What's the buzz about pollinators?


Pollinators have been greatly discussed in the media—especially social media. ALCC wants to provide information to help landscape companies and consumers better understand the issues surrounding pollinators and pollinator protection.

What is a pollinator?
bumblebee on flowerAccording to the US National Park Service, “a pollinator is anything that helps carry pollen from the male part of the flower (stamen) to the female part of the same or another flower (stigma). The movement of pollen must occur for the plant to become fertilized and produce fruits, seeds, and young plants.”

Pollinators can include wildlife such as bees, wasps, birds, moths, butterflies, flies—even bats. There is a special relationship between flowers and pollinators—not every pollinator can pollinate any plant.

More than just honeybees
One important distinction that is often overlooked: honeybees, which have been affected in recent years by Colony Collapse Disorder, are not native to North America. That means that if your landscape features native plants, then honeybees will not pollinate your landscape. Those plants have their own pollinators, which are specific to each plant.
There are hundreds of native bees in Colorado, as well as many other native pollinators including butterflies and birds.
Honeybees are helpful if you are cultivating non-native species like fruit trees and other European and Asian plants. Those bees are managed populations whose survival depends on the careful attention of the beekeeper.

Beehive“Beekeeping is an ageless form of animal husbandry that requires an awareness of the environment and seasonal cycles. It is not simply a matter of ‘saving the bees’. It requires a dedication for learning about the nature and behavior of bees, which involves selection of suitable hive locations and effective management practices during the different seasons.” [from Strategies for Identifying and Mitigating Pests]
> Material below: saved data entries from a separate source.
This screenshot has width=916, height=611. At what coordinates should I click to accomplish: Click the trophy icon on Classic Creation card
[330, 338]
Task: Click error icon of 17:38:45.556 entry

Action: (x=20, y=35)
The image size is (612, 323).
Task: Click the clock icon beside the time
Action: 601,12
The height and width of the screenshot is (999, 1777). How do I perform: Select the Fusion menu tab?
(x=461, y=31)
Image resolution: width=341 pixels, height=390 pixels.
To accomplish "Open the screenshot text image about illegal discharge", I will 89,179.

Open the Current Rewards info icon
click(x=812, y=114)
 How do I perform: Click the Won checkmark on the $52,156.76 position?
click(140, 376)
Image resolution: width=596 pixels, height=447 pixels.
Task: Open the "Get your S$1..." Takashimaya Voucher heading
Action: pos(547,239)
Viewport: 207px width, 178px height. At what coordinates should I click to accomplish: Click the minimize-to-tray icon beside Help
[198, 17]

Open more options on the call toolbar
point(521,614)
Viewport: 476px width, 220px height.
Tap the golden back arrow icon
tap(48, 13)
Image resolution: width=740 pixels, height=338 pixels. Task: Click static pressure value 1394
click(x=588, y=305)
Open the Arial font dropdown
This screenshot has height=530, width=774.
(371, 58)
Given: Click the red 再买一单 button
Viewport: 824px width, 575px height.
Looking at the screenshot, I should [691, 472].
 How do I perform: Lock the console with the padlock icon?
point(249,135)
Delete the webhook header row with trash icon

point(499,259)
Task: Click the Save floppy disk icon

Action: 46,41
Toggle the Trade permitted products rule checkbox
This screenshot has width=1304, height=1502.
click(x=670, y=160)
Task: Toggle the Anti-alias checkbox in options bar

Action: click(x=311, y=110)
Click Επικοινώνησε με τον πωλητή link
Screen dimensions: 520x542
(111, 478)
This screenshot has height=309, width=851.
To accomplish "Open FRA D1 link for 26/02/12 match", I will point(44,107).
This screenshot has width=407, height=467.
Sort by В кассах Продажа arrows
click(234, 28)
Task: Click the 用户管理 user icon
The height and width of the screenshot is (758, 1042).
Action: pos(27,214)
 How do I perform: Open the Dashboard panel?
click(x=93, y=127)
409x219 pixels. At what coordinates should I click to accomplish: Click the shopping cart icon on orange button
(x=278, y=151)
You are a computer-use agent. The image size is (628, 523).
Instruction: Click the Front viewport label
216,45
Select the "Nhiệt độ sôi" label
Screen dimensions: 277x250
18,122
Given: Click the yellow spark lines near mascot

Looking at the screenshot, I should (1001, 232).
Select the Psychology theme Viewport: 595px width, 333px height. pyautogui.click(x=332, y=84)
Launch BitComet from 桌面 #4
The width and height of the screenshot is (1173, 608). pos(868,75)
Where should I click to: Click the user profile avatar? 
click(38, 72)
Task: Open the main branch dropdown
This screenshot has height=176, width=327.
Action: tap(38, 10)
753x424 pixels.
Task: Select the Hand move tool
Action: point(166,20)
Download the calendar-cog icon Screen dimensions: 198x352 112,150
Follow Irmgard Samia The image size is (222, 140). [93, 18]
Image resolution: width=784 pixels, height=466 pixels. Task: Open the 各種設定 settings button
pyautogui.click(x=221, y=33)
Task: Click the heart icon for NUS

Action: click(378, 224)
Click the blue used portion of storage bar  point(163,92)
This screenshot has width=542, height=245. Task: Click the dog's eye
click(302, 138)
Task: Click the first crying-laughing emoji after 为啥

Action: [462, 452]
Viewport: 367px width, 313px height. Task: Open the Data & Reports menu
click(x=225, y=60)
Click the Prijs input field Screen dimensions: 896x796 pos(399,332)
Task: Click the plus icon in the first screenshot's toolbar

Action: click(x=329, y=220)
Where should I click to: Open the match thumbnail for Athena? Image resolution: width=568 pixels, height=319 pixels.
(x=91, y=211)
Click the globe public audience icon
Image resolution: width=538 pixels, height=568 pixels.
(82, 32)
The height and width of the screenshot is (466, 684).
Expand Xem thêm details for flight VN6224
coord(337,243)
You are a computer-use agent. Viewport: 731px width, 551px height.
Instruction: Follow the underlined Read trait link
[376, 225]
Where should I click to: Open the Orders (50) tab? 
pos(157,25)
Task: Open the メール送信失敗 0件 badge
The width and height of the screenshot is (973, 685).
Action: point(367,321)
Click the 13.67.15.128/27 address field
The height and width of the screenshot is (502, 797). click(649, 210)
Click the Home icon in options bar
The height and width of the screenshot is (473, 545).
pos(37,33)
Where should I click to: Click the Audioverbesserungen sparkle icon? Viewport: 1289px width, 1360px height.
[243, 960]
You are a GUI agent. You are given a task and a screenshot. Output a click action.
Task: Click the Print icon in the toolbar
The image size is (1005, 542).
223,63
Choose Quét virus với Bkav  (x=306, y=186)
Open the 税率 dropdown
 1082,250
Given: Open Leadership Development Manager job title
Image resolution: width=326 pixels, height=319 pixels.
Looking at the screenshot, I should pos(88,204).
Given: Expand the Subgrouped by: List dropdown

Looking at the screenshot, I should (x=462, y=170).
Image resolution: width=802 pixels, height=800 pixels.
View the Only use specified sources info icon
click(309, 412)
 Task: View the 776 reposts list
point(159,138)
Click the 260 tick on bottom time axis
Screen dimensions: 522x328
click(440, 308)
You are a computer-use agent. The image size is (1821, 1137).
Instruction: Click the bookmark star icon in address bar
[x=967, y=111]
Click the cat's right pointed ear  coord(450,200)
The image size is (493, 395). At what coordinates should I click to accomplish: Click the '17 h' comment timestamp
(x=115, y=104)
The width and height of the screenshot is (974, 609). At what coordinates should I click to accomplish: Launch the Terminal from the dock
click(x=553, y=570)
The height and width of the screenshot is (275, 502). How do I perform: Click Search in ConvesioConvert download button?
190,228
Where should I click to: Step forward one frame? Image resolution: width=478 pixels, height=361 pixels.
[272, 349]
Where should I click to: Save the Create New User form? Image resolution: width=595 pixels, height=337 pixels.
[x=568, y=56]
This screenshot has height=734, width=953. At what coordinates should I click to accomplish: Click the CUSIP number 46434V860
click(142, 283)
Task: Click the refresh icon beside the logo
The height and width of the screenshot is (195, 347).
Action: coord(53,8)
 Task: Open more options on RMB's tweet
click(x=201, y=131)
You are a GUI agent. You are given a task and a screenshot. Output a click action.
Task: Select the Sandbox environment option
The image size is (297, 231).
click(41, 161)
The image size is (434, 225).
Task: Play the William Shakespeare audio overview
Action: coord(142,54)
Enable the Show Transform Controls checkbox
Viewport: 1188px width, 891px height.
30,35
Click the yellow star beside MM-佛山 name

There are many contributors to Colony Collapse Disorder and other issues of pollinator health. Scientists are still studying the many factors affecting their health, from Varroa mites to climate change to pesticides.

You can learn more about pollinator health and proper use of pesticides from Colorado State University Colorado Environmental Pesticide Education Program.

Read more about bee health.

How do I attract the right pollinators for my landscape?
Not all plants need pollinators. Most grasses are wind-pollinated, meaning their pollen is carried by the wind and therefore do not need an insect or other pollinator. Some crops, like corn, are also wind-pollinated. Others, like tomatoes, are self-pollinating and don’t need any help at all!

Those plants that do need pollinators often have very specific needs. As mentioned, different pollinators pollinate different plants.

Therefore, if you’re interested in attracting butterflies, bees, and other pollinators into your yard, you need to choose the right plants for them. The Xerces Society publishes Attracting Native Pollinators, an excellent resource for those interested in building a pollinator garden for native plants. In Colorado, Plant Select® offers many resources for plants and gardens featuring native plants and pollinator-friendly ones.